Hangi görevliler, nerede hata yaptılar? Hangi görevlerini ihmal ettiler? Neden kalorifer çalışmıyordu? Yangın çıkışı olmayan bir binaya yatılı Kuran kursu açma iznini kim verdi? Bir yangın durumunda çocuklara yol gösterecek bir görevli binada var mıydı?
Bunların hiçbirini bilmiyoruz.
Türkiye’deki en önemli sorunlardan biri kamu görevlilerinin kamuoyuna hesap vermemeleridir.
Her düzeydeki kamu görevlisi bilir ki bir hata yapsalar bile idare onları korur, açılan soruşturmalar da zaman içinde kamuoyu tarafından unutulur ve kimse hesap vermez.

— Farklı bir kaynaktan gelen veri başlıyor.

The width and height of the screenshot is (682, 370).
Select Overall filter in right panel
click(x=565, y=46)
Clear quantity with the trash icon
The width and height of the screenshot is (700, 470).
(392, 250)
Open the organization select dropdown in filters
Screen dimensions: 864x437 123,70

Yangından sonra bu köşede bunun takipçisi olacağımı söylemiştim.
Şimdi Prof. Dr. Görmez’e sormak istediğim de budur: O soruşturmadan nasıl bir sonuç çıktı?
Kapsamlı bir göçmen politikası şart
İÇİŞLERİ Bakanlığı Göç İdaresi Genel Müdürlüğü, Türkiye’de “kayıtlı” Suriyeli sığınmacıların 2 milyon 503 bin 426 kişiye ulaştığını açıkladı.

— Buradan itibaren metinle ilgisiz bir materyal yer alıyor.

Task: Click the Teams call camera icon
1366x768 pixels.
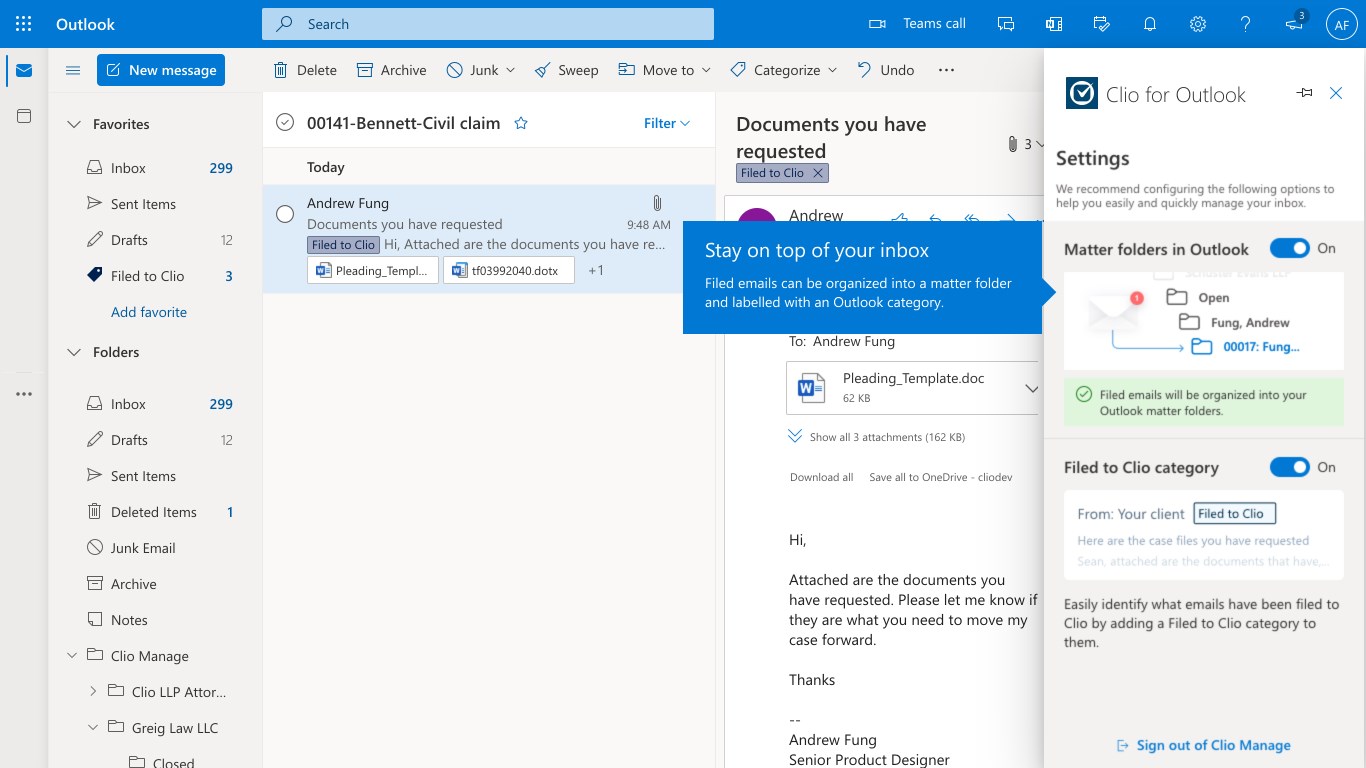Action: tap(878, 24)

Birleşmiş Milletler Mülteciler Yüksek Komiserliği de geçtiğimiz yıl Ege Denizi’ni geçerek Yunanistan üzerinden Avrupa’ya geçen sığınmacı sayısını 860 bin olarak veriyor.
Bu 860 bin kişi arasında Türkiye’de göçmen olarak kayıt altına alınmış kaç kişi vardı, bunu bilmiyoruz.
Eğer tümünün önce Türkiye’de göçmen kaydı yaptırdığını ve sonra Avrupa’ya geçmeye çalıştığını varsayacak olursak şu anda Türkiye’deki Suriyeli göçmen sayısının 1.5 milyon kişinin üzerinde olduğunu düşünebiliriz.
Artık açıkça görülüyor ki bu insanların önemli kısmı bu ülkede yaşamaya da devam edecek.
Avrupa’ya geçebilen geçecek, gerisinin dönebileceği bir ülkesi de artık yok.
Suriye’de bir barış ortamı sağlansa bile bu insanlar her şeyiyle yıkılmış ve tükenmiş ülkelerine dönemeyecekler.
Bakanlar Kurulu, Suriyeli kayıtlı göçmenlere çalışma izni veren bir düzenleme yaptı ama bu bile esasen bir göçmen politikamızın olmadığını ortaya koyuyor.
Çünkü hükümetin temel varsayımı, bu insanların bir süre sonra ülkelerine döneceği yolunda.
Kapsamlı bir göçmen politikasının yürürlüğe konması gerekiyor.
Bu insanların çocuklarının okumaları, meslek sahibi olmaları ve Türkiye’ye uyum sağlamaları için kapsamlı bir göçmen politikası!